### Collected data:

=== Begin Enclosure ===

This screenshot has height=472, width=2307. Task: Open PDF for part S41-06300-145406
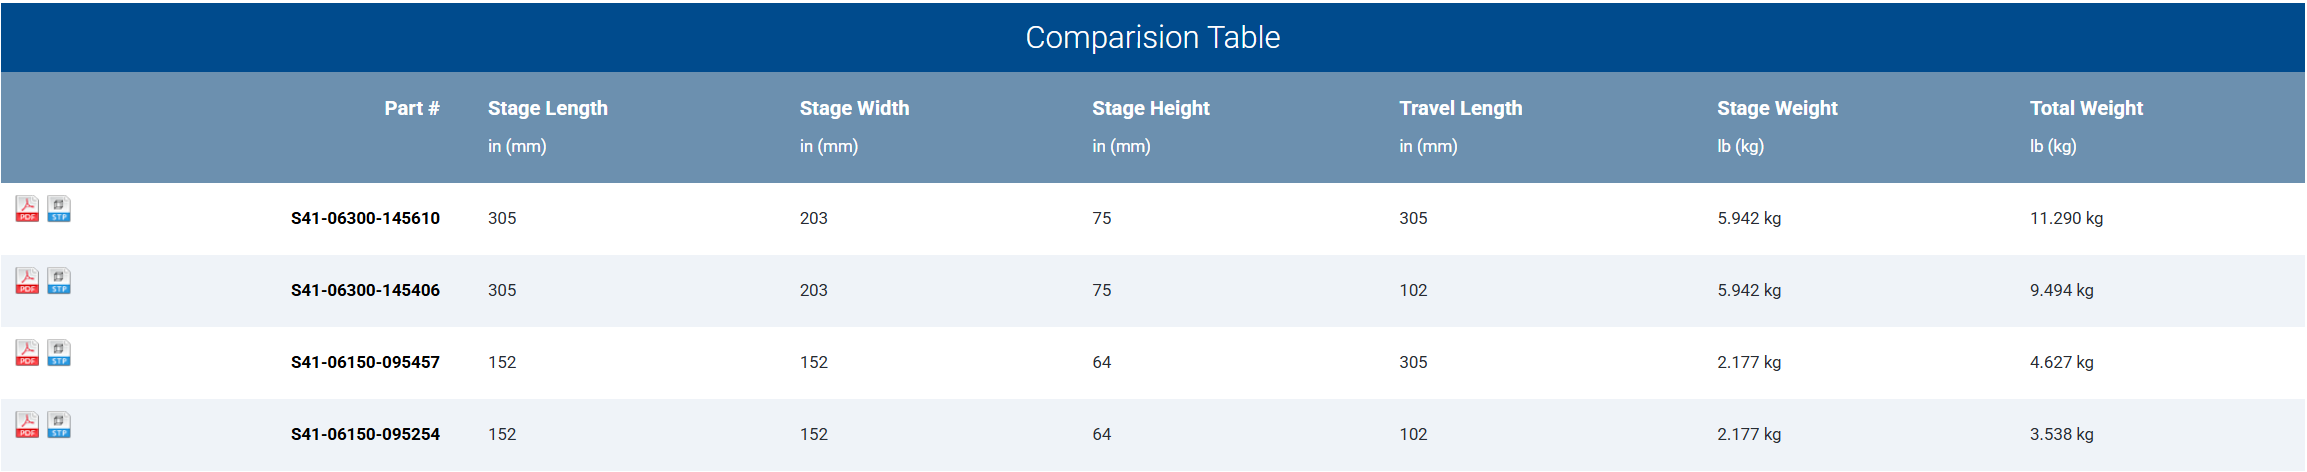[x=27, y=281]
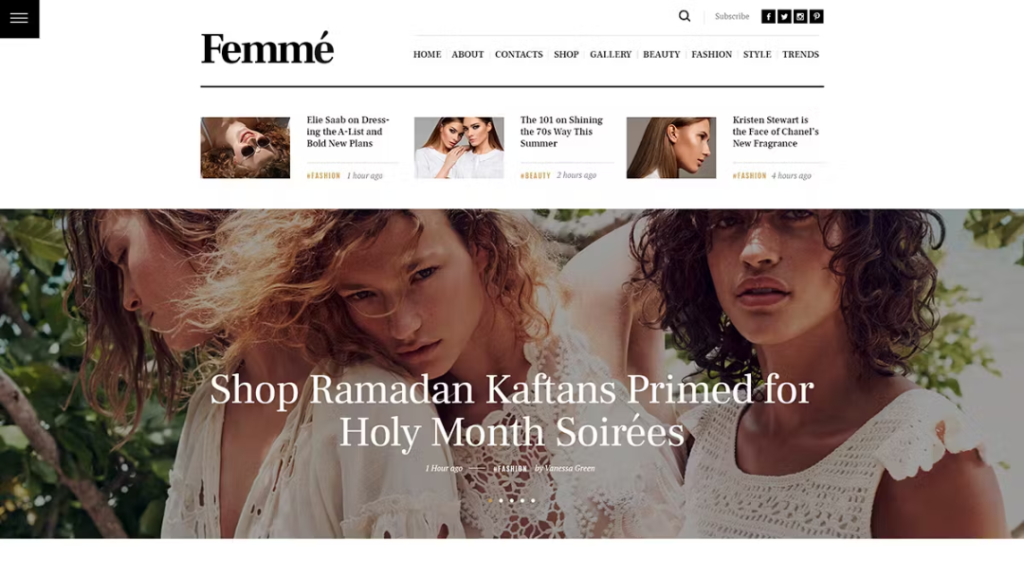Click the Subscribe link
1024x576 pixels.
pos(731,16)

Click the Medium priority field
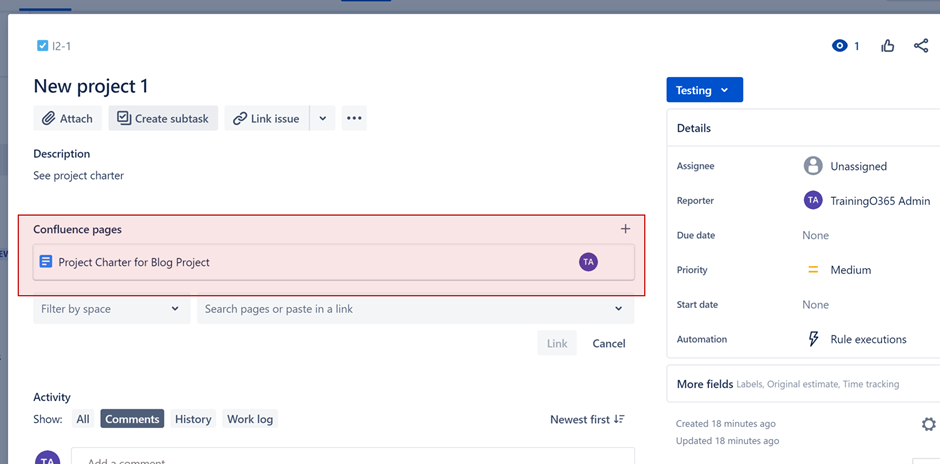(x=850, y=270)
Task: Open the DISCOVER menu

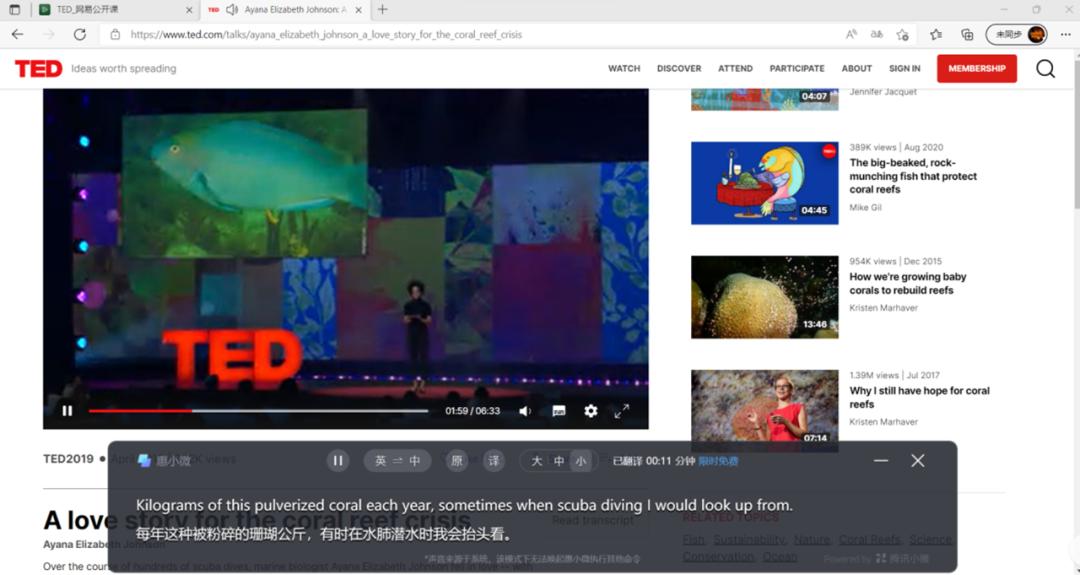Action: 679,69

=== End Enclosure ===

### Task requirements:
All lines from the one that contains "Click the Medium priority field" through the last line of the data should be retyped exactly, with the pictures left out.

### Response:
Click the Medium priority field
(x=850, y=270)
Task: Open the DISCOVER menu

Action: 679,69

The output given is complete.